Çağdaş Gazeteciler Derneği Genel Başkanı Can Güleryüzlü; gazeteciliğe, gazetecilere yönelik baskının “suskunlukla karşılanır hale geldiğini” belirterek, “Bu sorulara karşı birçok mecrada mücadele verdiğimiz gerçek. Bu mücadele sayesindedir ki yıllardır hedef alınmasına gazetecilik hala teslim alınamamıştır” dedi. Güleryüzlü, basın özgürlüğü ve emekçi dayanışması çerçevesinde 43 yıl önce kurulduklarını hatırlatarak, “Kamuoyunun gündeminin başında basın sermayesi gelmiştir... Gazeteci olmayan kişilerin ve grupların adeta istilaya başlaması 1990’lı yıllarda olağanlaştı. Bu olağanlaşma gazeteciliğin her geçen gün kirlenmesiydi” dedi ve basındaki sermaye yapısının değişmesini eleştirdi.

Güleryüzlü, iktidar ile medya sermayesinin aynı yapı içerisinde yer aldığını ifade ederek, “30 Mart 2014 tarihinde yerel seçimler sonrası iktidarın balkon kutlamalarından birinde dönemin Star Gazetesi’nin sahibi Ethem Sancak’ın da balkonda olmasıdır” diye örnek gösterdi. Güleryüzlü, medyada faaliyet gösterenlerin devlet ihalelerinden iş almasını yasaklanması gerektiğine dikkat çekti. 

Güleryüzlü, basındaki sendikalaşma oranının düşük olması nedeniyle gazetecilerin güvencesizliğinin arttığını ifade ederek, “Basın iş kolunda iş güvencesi hayati önemdedir. Bunun yasal zorunluluk hale getirilmesi gerekir” dedi.

“SİZİ ARABA VE LOJMANLARLA BİR TUTUYORLAR”

“Siyasi zemin zorlaştıkça, demokrasiden uzaklaşıldıkça medyanın üzerindeki baskının katmerleştiğini hepimiz yaşayarak görüyoruz” diyen İzmir Gazeteciler Cemiyeti Başkanı Dilek Gappi, doların artmasıyla gazetelerin maliyetlerinin de arttığını açıkladı. Gappi, tasarruf genelgesiyle yerel basının zor duruma düşürüldüğünü vurgulayıp, şunları söyledi:

“Sizi lojmanlar ve arabalarla bir tutuyorlar.

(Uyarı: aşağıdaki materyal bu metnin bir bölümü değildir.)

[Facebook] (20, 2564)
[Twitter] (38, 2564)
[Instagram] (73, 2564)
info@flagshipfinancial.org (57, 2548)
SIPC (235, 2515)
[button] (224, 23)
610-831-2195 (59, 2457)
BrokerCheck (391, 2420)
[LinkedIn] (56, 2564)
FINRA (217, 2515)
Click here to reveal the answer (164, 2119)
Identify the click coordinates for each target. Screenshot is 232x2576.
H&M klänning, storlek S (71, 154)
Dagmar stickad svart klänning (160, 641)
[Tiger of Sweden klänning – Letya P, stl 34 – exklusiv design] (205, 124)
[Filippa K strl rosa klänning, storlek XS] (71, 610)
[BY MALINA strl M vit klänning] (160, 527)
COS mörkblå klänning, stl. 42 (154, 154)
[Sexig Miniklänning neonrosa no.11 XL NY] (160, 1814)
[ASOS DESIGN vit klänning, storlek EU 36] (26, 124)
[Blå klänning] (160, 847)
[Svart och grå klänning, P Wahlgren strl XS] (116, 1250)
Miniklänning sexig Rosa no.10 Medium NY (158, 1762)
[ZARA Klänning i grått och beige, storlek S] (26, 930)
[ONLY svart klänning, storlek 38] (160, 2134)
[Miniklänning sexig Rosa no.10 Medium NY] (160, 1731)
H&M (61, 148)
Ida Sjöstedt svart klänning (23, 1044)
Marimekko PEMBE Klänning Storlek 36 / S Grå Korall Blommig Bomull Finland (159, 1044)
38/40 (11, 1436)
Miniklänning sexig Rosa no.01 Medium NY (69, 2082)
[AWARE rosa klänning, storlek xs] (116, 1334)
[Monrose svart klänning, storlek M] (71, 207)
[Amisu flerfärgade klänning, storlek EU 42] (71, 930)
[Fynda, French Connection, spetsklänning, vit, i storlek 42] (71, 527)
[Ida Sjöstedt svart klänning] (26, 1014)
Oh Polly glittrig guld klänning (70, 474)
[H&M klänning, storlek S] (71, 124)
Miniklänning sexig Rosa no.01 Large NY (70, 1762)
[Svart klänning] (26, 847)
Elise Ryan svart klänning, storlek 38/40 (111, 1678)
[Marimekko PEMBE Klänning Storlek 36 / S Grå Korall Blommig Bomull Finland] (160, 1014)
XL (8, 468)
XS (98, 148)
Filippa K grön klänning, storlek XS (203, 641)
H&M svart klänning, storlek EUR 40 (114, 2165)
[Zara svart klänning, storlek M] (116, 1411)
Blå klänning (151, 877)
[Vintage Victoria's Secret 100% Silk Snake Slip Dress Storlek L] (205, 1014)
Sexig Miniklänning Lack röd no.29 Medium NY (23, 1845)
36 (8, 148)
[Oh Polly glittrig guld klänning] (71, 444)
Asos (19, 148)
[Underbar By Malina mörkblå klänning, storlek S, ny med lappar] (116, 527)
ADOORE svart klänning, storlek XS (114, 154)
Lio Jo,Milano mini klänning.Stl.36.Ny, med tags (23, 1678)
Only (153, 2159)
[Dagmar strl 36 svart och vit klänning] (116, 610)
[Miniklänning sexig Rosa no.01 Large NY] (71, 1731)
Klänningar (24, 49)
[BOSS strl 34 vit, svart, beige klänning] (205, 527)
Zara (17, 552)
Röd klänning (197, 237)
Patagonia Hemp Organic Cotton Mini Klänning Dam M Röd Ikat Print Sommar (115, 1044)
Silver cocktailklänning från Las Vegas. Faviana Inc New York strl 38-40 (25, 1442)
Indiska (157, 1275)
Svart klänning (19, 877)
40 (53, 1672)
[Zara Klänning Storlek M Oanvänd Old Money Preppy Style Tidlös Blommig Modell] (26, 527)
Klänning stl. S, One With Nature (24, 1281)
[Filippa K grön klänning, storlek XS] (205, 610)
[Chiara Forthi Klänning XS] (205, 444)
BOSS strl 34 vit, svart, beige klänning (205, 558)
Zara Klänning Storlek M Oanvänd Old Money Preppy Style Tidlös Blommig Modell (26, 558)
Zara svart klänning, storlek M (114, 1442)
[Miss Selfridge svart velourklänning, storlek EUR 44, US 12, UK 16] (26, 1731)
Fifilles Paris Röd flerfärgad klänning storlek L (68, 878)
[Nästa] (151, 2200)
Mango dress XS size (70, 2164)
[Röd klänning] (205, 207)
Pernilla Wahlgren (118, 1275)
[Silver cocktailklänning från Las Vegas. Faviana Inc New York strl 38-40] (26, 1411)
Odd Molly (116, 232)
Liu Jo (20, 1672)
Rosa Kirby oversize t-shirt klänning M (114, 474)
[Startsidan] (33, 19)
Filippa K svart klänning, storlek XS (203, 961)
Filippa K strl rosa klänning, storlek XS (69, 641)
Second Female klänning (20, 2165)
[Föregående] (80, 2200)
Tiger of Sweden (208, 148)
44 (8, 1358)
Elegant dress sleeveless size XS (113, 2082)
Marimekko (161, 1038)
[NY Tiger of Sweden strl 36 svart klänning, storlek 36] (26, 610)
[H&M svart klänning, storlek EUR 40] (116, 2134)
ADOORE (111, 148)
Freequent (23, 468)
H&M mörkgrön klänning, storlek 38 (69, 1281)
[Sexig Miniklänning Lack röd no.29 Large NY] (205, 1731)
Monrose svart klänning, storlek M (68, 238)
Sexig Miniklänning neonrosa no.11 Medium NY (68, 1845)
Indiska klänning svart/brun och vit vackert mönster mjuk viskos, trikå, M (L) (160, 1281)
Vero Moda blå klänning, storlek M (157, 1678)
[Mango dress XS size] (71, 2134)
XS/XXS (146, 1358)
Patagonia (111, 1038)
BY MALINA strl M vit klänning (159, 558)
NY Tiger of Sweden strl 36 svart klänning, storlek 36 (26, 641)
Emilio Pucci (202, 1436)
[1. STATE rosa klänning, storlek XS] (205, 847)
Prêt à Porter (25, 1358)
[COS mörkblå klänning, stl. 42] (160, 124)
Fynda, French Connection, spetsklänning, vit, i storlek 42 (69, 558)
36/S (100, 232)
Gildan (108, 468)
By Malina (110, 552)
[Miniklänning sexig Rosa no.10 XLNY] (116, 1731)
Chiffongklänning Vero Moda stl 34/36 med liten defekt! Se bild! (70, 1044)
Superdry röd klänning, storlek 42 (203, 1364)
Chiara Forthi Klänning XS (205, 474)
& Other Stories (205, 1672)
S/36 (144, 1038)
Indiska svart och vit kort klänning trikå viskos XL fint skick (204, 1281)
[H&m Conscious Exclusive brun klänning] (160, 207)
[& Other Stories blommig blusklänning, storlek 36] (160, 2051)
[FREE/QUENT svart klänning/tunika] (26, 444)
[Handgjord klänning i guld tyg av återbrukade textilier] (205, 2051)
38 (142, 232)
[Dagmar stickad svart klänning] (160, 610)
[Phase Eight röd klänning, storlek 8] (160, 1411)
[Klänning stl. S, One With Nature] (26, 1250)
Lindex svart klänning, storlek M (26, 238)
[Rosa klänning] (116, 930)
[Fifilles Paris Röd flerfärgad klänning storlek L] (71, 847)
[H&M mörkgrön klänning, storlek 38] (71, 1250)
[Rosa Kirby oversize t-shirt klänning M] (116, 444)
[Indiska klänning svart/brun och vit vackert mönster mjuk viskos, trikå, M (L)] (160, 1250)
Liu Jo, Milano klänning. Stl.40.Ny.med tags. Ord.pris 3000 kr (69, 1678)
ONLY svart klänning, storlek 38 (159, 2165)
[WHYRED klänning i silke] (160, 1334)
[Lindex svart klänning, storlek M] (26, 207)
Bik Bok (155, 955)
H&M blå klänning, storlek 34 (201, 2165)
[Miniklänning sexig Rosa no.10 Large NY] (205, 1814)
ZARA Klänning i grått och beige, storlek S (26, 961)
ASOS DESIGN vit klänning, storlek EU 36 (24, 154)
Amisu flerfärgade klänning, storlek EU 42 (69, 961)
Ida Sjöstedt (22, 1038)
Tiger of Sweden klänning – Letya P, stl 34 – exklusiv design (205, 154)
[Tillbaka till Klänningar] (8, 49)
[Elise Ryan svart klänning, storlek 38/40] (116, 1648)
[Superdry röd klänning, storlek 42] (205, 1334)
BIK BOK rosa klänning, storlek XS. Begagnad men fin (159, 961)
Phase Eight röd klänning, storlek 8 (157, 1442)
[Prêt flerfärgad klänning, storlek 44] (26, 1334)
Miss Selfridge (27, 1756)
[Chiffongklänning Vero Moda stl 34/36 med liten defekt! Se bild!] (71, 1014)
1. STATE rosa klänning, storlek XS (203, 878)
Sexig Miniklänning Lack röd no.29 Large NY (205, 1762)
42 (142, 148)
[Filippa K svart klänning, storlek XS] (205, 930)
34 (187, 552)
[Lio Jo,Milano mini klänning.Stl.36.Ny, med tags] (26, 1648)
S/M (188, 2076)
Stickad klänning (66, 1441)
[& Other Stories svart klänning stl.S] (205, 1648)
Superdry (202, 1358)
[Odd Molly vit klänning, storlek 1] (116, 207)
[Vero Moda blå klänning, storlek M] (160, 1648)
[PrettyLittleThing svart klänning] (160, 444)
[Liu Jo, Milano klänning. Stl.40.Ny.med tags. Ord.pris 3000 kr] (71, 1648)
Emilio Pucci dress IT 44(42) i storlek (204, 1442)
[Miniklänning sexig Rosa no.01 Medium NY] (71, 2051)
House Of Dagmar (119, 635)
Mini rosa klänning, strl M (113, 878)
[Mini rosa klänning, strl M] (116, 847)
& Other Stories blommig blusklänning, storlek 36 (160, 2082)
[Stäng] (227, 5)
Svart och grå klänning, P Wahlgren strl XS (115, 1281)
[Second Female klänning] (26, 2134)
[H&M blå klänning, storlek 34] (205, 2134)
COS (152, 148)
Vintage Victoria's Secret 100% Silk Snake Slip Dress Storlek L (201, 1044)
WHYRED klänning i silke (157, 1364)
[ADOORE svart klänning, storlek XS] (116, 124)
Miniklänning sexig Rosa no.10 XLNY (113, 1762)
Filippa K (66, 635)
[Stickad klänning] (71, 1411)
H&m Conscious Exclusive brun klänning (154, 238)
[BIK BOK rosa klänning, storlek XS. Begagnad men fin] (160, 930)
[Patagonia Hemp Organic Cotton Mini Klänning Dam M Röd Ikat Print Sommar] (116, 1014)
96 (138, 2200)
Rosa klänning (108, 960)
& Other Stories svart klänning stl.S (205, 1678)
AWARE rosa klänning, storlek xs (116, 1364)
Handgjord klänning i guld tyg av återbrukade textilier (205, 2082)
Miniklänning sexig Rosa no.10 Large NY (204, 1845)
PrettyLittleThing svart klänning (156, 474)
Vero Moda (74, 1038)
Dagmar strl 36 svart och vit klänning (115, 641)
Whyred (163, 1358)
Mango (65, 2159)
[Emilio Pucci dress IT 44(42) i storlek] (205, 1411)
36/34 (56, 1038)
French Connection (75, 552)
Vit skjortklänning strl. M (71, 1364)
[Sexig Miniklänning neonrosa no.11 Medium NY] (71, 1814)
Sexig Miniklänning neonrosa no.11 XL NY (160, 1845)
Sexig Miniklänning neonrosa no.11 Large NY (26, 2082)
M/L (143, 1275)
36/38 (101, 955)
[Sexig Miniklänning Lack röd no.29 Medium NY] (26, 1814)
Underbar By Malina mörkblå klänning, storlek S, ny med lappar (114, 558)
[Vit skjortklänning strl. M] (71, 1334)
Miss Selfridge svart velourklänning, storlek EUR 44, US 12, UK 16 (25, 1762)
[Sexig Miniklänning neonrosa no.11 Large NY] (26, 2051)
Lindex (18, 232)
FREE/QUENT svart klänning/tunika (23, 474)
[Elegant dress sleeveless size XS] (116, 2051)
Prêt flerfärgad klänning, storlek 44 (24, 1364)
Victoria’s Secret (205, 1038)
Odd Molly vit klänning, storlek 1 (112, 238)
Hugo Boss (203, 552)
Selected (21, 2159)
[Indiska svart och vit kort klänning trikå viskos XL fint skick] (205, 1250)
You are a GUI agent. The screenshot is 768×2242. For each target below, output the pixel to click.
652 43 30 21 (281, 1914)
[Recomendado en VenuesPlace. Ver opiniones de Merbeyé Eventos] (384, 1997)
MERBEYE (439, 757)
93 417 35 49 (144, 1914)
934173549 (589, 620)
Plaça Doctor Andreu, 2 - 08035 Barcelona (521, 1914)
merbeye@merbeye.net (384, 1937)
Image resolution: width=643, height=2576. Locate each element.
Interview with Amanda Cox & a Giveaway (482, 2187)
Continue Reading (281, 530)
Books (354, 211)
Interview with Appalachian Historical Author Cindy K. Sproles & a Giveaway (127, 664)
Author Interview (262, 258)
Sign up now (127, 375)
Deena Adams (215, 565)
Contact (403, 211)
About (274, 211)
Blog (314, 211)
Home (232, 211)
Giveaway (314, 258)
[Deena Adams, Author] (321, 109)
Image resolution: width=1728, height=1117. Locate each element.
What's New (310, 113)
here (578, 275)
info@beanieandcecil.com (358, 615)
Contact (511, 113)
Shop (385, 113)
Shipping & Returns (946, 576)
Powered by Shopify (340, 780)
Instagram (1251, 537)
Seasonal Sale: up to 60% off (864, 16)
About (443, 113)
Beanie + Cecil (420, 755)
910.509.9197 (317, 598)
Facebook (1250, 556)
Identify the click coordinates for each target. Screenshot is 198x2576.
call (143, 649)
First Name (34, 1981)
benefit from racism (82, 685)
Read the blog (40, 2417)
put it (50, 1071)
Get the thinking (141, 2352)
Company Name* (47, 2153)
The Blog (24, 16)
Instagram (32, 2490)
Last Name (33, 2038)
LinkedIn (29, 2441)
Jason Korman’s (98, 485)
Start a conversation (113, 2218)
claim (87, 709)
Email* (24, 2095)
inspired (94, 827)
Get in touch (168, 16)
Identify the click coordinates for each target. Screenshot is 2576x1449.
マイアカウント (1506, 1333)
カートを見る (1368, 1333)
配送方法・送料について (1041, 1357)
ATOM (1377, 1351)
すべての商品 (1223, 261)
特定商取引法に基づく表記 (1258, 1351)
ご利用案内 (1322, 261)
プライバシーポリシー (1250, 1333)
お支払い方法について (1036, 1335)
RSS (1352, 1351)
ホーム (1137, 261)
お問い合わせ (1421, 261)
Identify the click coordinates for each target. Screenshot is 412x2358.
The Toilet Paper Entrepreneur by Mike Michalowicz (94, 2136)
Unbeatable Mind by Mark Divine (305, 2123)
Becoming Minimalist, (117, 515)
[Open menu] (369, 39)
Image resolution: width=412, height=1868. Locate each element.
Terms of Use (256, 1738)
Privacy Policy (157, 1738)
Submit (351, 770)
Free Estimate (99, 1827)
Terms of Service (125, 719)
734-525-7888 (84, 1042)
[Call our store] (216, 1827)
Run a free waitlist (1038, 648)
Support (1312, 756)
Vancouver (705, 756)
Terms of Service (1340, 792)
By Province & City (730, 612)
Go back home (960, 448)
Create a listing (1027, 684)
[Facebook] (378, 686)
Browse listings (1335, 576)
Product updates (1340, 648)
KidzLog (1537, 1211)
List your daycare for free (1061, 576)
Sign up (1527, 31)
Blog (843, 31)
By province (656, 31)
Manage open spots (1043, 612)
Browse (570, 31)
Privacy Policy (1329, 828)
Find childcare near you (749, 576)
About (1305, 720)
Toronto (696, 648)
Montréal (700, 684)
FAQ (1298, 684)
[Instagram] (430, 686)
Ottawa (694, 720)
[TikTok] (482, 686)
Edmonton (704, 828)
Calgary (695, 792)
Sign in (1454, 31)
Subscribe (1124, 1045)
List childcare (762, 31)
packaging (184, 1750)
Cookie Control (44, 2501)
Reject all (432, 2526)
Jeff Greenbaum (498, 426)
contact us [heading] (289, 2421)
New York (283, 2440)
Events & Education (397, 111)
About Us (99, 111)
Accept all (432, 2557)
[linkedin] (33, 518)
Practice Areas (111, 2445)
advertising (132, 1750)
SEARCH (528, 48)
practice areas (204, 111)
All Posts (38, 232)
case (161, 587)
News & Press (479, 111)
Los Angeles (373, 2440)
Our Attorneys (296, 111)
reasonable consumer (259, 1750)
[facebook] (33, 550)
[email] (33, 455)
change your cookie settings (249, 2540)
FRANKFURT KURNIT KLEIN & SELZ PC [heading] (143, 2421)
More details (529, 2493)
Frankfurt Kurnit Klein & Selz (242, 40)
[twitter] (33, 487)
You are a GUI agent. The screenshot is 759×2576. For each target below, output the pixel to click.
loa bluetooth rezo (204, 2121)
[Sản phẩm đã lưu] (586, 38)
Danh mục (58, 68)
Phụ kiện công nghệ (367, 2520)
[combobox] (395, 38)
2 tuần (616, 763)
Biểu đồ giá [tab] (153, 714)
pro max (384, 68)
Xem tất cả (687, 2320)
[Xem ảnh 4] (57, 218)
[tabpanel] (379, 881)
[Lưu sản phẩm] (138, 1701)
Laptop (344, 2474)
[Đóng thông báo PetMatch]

Diyorlar ki yerel gazete almayacaksınız, abone olmayacaksınız, bunu size söyleyebiliyorlar. Ben CHP’nin iktidar olduğu bir kentten geliyoruz. Biz tasarruf genelgesine karşın ne yaptık? Maalesef biz de çoğunlukla hayal kırıklığı yaşadık. Anında, birlikte çözüm üretme konusunda zaman zaman yalnız kalıyoruz. Demokrasi, halk ve kamu adına gazetecilik mesleği dört yandan ateşe tutulsa da hiçbir zaman meslek değerini yitirmeyecek. Sorunları biliyorsak, çözüm önerilerini de kendi gücümüzle bulacağız. Daha fazla dile getireceğiz. Birlikte tek yumruk olacağız, tek çözümümüz de bu.”

“BÜTÜN DÜŞÜNCELERİNİ SÖYLESE DE ÖZGÜRCE GEZEBİLDİĞİ TÜRKİYE İSTİYORUZ”

CHP İzmir Milletvekili Atila Sertel, çalıştayın işleyişi hakkında bilgi vererek; 2018 yılında da çalıştay düzenlediklerini hatırlattı. Sertel, “2018 yılından 2021’e gelinceye kadar basının sorunlarının eksilmediğini, arttığını görüyoruz” dedi. Sertel, bu çalıştayın CHP iktidarında kendilerine yol göstereceğini söyledi. Sertel; “Biz özgür bir basın istiyoruz. Siyasi görüşleri nedeniyle birbirini ötekileştiren, sadece ve sadece yanında olduğu için var olan gazeteciliği değil; karşıt da olsa, bütün düşüncelerini söylese de özgürce Türkiye’de gezebildiği, can ve mal güvenliğinin olduğu, basın ve ifade özgürlüğünün tam olduğu bir ülke istiyoruz” diye konuştu.